Steve,
i use your idea it works for me great,once again i say thanks to
you.But when i use
(Index.No_NORMS ) it increase the size in the same time
when i use(Index.TOKENIZED)it will reduce the size.
i use the code given by you
BigInteger _bi = new java.math.BigInteger("9198408365809", 10);
System.out.println(_bi.toString(36));
other RADIX increase the size.
Modifications I made in my code is below:
String outgoingNumber="9198408365809";
String incomingNumber="9840861114";
String datesc="070601";
String imsiNumber="444021365987";
String callType="1";
String outgoingRoute="DJZ01" ;
String incomingRoute="BSC01";
BigInteger _on = new java.math.BigInteger(outgoingNumber, 10);
String compOutgoingNumber= _on.toString(36);
BigInteger _in = new java.math.BigInteger( incomingNumber, 10);
String compIncomingNumber= _in.toString(36);
BigInteger _ds = new java.math.BigInteger(dateSc, 10);
String compDateSc= _ds.toString(36);
BigInteger _im = new java.math.BigInteger(imsiNumber, 10);
String compImsiNumber= _im.toString(36);
String contents(compOutgoingNumber+" "+compIncomingNumber+" "+compDateSc+"
"+compImsiNumber+callTYpe);
String records=((compOutgoingNumber+" "+compIncomingNumber+" "+compDateSc+ "

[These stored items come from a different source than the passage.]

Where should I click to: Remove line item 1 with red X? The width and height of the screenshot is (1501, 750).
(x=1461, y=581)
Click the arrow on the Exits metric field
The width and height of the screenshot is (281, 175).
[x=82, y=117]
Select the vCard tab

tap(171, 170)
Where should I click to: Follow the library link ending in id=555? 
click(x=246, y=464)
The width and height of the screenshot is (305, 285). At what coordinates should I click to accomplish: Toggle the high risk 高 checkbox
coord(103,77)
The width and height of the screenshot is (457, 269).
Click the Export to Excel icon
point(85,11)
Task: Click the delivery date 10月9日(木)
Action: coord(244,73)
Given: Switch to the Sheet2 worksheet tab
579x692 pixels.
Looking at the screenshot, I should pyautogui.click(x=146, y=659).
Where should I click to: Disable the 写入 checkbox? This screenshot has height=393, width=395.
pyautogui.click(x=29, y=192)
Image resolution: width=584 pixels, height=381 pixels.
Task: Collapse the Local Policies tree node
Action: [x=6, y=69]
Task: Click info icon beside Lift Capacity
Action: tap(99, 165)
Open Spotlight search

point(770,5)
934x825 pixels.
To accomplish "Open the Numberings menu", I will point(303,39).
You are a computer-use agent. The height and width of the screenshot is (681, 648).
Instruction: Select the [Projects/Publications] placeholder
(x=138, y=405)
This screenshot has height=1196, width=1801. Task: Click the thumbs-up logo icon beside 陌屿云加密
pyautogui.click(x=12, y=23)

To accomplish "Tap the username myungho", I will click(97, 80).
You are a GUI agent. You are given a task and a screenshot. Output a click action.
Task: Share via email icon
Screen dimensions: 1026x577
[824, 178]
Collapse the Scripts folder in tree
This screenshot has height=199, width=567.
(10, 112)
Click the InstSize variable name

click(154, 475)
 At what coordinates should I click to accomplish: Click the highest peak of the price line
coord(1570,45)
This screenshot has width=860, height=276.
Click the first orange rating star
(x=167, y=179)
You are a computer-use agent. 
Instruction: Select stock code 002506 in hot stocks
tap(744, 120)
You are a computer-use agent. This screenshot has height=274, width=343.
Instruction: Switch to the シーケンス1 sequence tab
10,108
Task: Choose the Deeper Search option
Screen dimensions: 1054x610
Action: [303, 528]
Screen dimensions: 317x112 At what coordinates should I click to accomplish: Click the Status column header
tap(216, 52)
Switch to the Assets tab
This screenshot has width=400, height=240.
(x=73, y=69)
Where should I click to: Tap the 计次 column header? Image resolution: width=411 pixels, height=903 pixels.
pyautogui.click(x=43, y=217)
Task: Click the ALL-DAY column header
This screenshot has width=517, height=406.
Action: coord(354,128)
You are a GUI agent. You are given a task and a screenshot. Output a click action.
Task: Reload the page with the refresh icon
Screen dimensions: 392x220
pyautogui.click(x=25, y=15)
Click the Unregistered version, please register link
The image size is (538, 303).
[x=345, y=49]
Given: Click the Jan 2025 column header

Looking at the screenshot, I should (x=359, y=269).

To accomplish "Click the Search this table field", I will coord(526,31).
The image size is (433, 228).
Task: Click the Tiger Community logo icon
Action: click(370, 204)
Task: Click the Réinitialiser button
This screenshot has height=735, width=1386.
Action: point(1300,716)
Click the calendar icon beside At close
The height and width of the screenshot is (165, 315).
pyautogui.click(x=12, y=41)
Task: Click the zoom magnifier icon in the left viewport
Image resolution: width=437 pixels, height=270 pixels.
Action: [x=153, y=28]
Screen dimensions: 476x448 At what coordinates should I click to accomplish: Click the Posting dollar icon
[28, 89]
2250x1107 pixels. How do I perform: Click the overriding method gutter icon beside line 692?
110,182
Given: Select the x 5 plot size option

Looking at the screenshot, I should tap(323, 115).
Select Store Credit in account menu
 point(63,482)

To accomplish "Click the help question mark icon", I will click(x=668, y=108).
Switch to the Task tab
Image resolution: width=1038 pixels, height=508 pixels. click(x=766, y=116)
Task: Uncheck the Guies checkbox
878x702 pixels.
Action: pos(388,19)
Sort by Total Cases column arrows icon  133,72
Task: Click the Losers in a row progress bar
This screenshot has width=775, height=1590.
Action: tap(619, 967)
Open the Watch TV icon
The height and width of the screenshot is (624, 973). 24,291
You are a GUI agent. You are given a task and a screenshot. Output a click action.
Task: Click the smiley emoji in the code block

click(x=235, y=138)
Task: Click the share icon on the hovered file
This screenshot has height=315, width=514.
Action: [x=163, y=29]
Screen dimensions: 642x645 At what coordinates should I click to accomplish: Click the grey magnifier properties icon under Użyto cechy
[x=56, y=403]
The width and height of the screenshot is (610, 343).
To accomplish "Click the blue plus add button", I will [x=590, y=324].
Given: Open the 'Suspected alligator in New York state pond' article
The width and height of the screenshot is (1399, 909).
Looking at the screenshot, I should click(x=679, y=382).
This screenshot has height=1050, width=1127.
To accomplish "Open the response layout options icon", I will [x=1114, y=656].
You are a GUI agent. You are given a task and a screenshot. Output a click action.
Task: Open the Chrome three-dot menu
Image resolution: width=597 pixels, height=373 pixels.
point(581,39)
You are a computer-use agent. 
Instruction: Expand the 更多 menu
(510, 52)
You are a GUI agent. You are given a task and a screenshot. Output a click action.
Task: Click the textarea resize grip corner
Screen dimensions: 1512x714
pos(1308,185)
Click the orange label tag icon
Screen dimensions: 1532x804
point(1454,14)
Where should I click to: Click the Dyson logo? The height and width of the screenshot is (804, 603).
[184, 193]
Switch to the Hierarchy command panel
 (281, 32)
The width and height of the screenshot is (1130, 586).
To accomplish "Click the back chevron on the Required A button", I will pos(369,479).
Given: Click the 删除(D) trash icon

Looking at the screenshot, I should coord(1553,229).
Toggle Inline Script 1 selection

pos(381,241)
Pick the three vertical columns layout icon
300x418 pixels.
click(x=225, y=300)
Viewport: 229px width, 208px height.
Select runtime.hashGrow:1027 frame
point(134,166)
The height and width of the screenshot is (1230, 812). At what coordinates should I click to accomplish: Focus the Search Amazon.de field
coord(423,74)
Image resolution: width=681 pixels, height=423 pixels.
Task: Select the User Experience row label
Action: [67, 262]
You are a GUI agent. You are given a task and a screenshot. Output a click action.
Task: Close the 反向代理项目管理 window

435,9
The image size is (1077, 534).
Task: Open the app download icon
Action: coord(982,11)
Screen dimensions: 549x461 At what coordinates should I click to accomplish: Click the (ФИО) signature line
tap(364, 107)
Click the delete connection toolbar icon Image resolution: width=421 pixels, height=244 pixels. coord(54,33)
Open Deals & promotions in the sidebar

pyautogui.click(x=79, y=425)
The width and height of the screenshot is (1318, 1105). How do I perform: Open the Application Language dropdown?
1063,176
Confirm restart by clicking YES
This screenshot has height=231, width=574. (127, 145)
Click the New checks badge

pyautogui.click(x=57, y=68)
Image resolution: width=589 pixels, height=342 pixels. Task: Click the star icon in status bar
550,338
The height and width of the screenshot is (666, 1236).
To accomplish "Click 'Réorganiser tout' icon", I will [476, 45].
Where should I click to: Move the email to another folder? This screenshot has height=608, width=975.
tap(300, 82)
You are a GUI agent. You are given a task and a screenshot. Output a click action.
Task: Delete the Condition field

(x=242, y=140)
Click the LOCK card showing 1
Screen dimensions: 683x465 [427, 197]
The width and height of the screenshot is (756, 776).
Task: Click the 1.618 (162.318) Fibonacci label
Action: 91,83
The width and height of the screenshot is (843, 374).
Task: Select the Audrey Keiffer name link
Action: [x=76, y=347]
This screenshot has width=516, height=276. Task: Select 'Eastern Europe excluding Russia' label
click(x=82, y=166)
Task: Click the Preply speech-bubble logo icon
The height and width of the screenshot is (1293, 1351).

" +outgoingRoute+" "+incomingRoute);
File indexDir = new File("/home/Mediation/Index");
IndexWriter indexWriter =new IndexWriter(indexDir, new StandardAnalyzer(),
true);
Document doc=new Document();
doc.add("contents",contents,Field.Store.NO,Field.Index.TOKENIZED);
doc.add("records",records,Field.Store.YES ,Field.Index.No);
indexWriter.addDocument(document);
please help me to acheive that
Sebastin wrote:
>
> Hi Steve,
> thanks for your reply a lot.its now compress upto 50% of the original
> size.is there any other possiblity using this code compress upto 80%.
>
> Steve Liles wrote:
>>
>> Compression aside you could index the "contents" as terms in separate
>> fields instead of tokenized text, and disable storing of norms:
>>
>> String outgoingNumber="9198408365809";
>> String incomingNumber="9840861114";
>>
>> _doc.add(new Field("outgoingNumber", outgoingNumber, Store.NO,
>> Index.NO_NORMS));
>> _doc.add(new Field("incomingNumber", incomingNumber, Store.NO,
>> Index.NO_NORMS));
>>
>> According to the docs "Index.NO_NORMS" will save you one byte per
>> document in the index.
>>
>> Or you could index all of the data as separate terms in the same
>> "contents" field if you wanted (make the first param "contents" for all
>> of the terms), which is more comparable to what you are currently doing.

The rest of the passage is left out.